If the banker, in the exercise of his informed credit judgment, decides that his customer will be capable of making a money payment at a particular time and in a particular amount, then the banker is justified in undertaking to make that payment on behalf of the customer, and it is of almost no moment whether the commitment is in the form of a present advance of funds, an undertaking by way of an unconditional commitment to lend to the customer, or by way of a commitment to third parties to make the payment on behalf of the customer at the time and in the amounts specified. If, on the other hand, the banker assumes the role of a surety and makes a commitment on the assumption that his customer's mercantile capacity is such that the banker's commitment will not be called upon, that is neither sound nor appropriate banking practice.

 Harfield at 165 (emphasis added). That the subsidiary will engage in such credit analyses, far from being irrelevant as plaintiff contends, underscores the validity of the Comptroller's determination that the issuance of standby credits in the form involved here is a permissible banking activity.
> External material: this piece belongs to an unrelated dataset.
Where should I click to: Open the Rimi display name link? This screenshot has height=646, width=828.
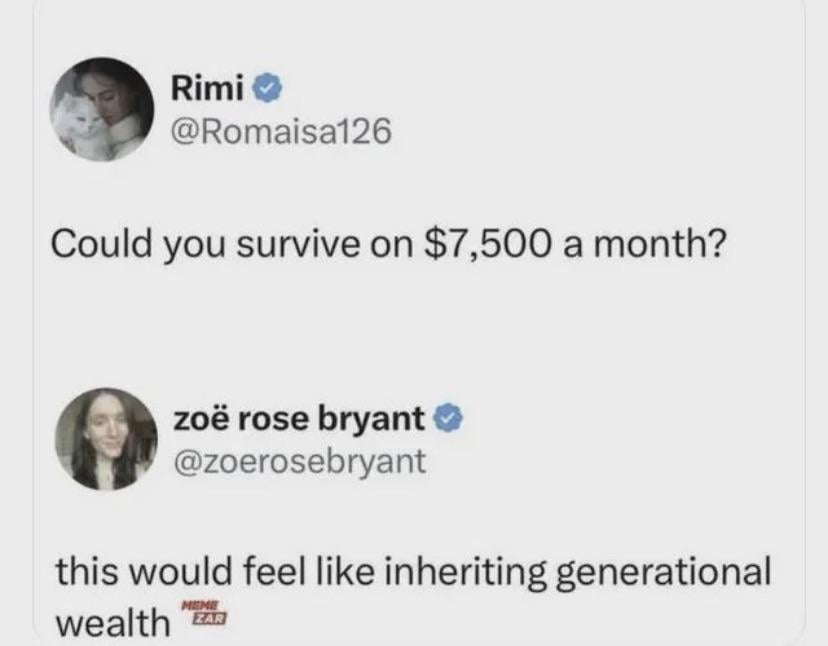pos(208,90)
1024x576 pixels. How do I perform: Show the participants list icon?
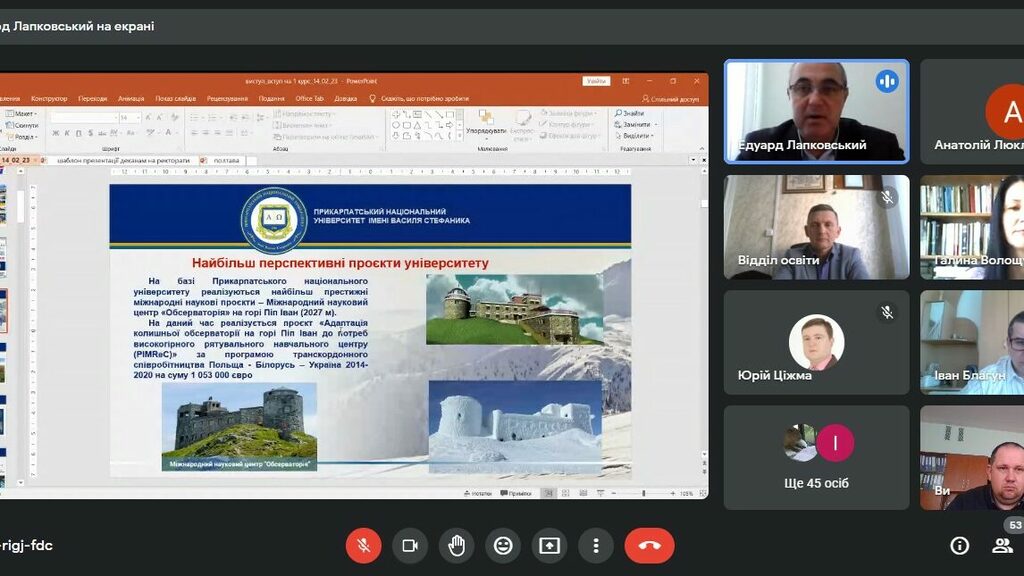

 Plaintiff's other attempts to distinguish the municipal bond insurance at issue here from other credit transactions are equally unpersuasive. Plaintiff makes much of the fact that the subsidiary's compensation for its services is not in the form of interest charged for the use of its funds, and thus insists that the subsidiary's fee is necessarily a "risk premium." As just noted, however, the Comptroller reasonably found that, as with any other letter of credit, the subsidiary will issue its standby credits on the basis of credit judgments, not on actuarial or risk assessments. Unlike the typical insurer then, the subsidiary is not in the business of spreading losses over large numbers of insureds, but is instead enhancing the marketability of municipal bonds by placing its financial strength behind that of the issuing municipality. It is difficult to see how the subsidiary's fee for this service is necessarily a risk premium, unless the fees charged by banks for other similar extensions of credit are also so characterized. The Comptroller reasonably concluded that this fee was akin to a loan commitment fee or a prepayment of interest. However such fees are labeled, it is clear that extensions of credit in forms other than direct loans are not rendered impermissible simply because the credit-extending bank receives compensation other than interest. *fn4"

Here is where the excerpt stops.